#### THE TASKS:
a – In the benchmark thread, rewrite the paragraph beginning "More likely a chunk of your C code" as a short bulleted list that keeps its main points.
b – From the benchmark thread, extract the passage from "Regarding the binary" up to and including "(lines of code)", word for word.

#### DOCUMENT SECTION:
--------------------

I could be wrong but I think our routines internally use the max 
precision when the can, so they are slower but they are also more 
precise in the internals (where allowed by the platform). You 
could probably test this by running these benchmarks on ARM or 
similar.

Aug 15 2021

Jacob Shtokolov <jacob.100205 gmail.com> writes:

On Saturday, 14 August 2021 at 02:19:02 UTC, Ki Rill wrote:
 * binary size (kb)

Regarding the binary size: please make sure that you're using 
dynamic linking for the D package, as by default it always links 
statically, while libc and libc++ are always linked dynamically.

Aug 14 2021

bachmeier <no spam.net> writes:

On Saturday, 14 August 2021 at 02:19:02 UTC, Ki Rill wrote:
 It's a simple benchmark examining:
 * execution time (sec)
 * memory consumption (kb)
 * binary size (kb)
 * conciseness of a programming language (lines of code)

 [Link](https://github.com/rillki/humble-benchmarks/tree/main/fishers-exact-test)

I'm skeptical that you're measuring what you think you're 
measuring. I say this because the R version shouldn't be that 
much slower than the C version. All that happens when you call 
`fisher.test` is that it checks which case it's handling and then 
calls the builtin C function. For example, [this 
line](https://github.com/wch/r-source/blob/79298c499218846d14500255efd622b5021c10ec/src/library/stats/R/fisher.test.R#L120).

More likely a chunk of your C code is being eliminated by the 
optimizer. Another thing is that printing to the screen is much 
slower in R than in C. You shouldn't benchmark printing to the 
screen since that is not something you would ever do in practice. 
If you really want performance, you can determine which case 
applies to your code and then make the underlying `.Call` 
yourself. If you don't do that, you're comparing Fisher's exact 
test against a routine that does a lot more than Fisher's exact 
test. In any event, you're not comparing against an R 
implementation of this test.

Aug 14 2021

Ki Rill <rill.ki yahoo.com> writes:

On Saturday, 14 August 2021 at 12:48:05 UTC, bachmeier wrote:
 On Saturday, 14 August 2021 at 02:19:02 UTC, Ki Rill wrote:
 More likely a chunk of your C code is being eliminated by the 
 optimizer. Another thing is that printing to the screen is much 
 slower in R than in C. You shouldn't benchmark printing to the 
 screen since that is not something you would ever do in 
 practice.

It happens at the end of the program only once and takes a 
fraction of a second. I consider it to be irrelevant here.

--------------------

#### EXTRACTED RECORDS:
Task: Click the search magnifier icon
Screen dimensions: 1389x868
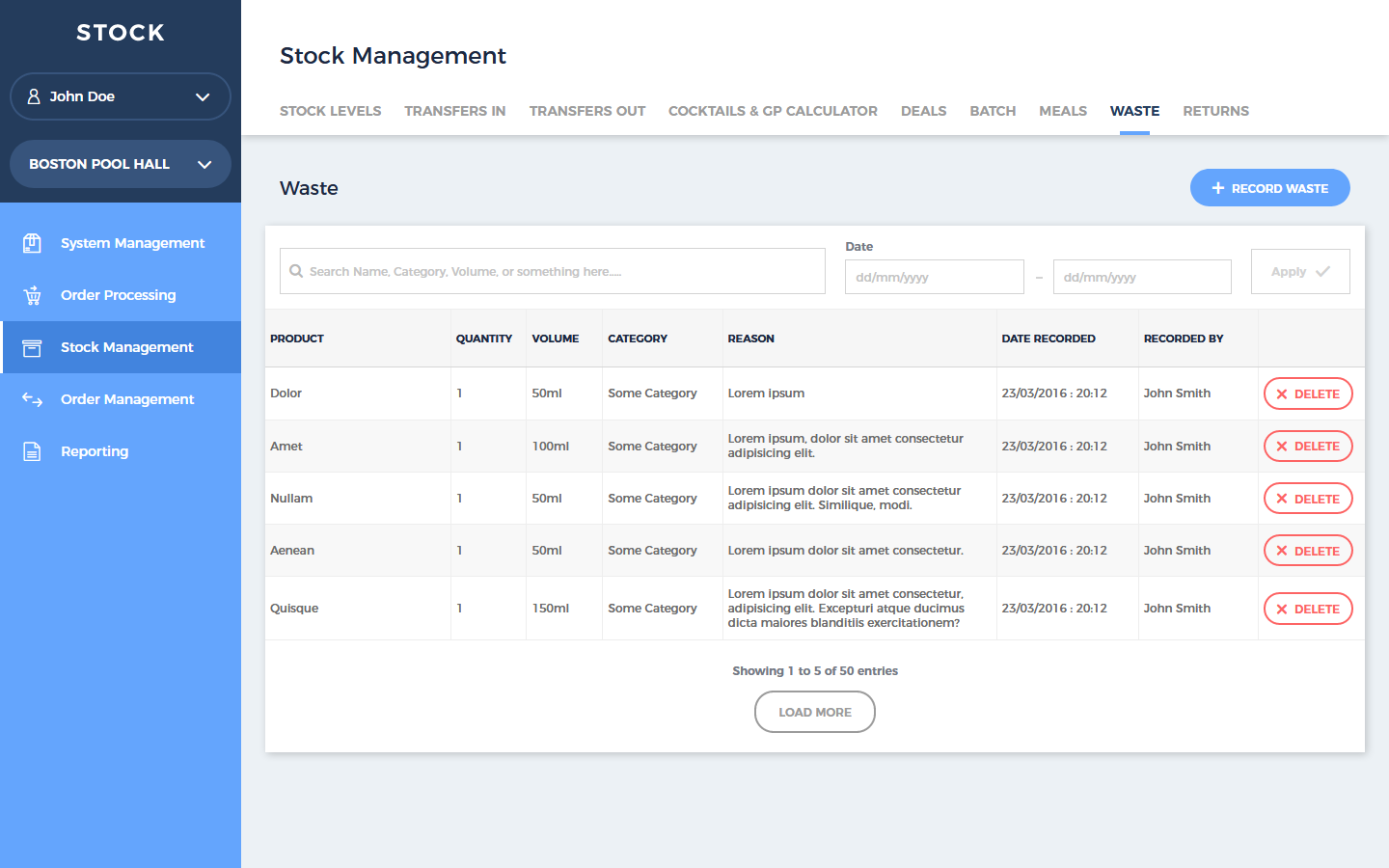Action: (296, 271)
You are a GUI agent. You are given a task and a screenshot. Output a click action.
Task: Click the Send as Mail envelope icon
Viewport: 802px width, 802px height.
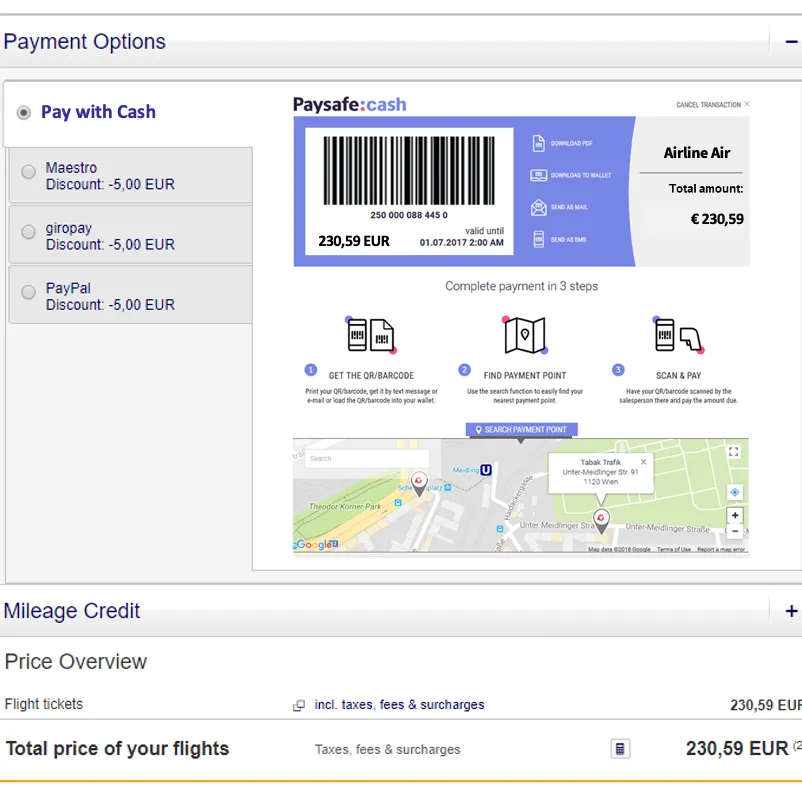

--------------------

#### SOLUTIONS PER TASK:
a –
- Part of the C code is probably being removed by the optimizer.
- Printing to the screen is much slower in R than in C, and it shouldn't be benchmarked because it is never done in practice.
- For real performance, work out which case applies to the code and make the underlying `.Call` directly.
- Without that, Fisher's exact test is being compared against a routine that does much more than Fisher's exact test.
- In any case, the comparison is not against an R implementation of the test.

b –
Regarding the binary size: please make sure that you're using 
dynamic linking for the D package, as by default it always links 
statically, while libc and libc++ are always linked dynamically.

Aug 14 2021

bachmeier <no spam.net> writes:

On Saturday, 14 August 2021 at 02:19:02 UTC, Ki Rill wrote:
 It's a simple benchmark examining:
 * execution time (sec)
 * memory consumption (kb)
 * binary size (kb)
 * conciseness of a programming language (lines of code)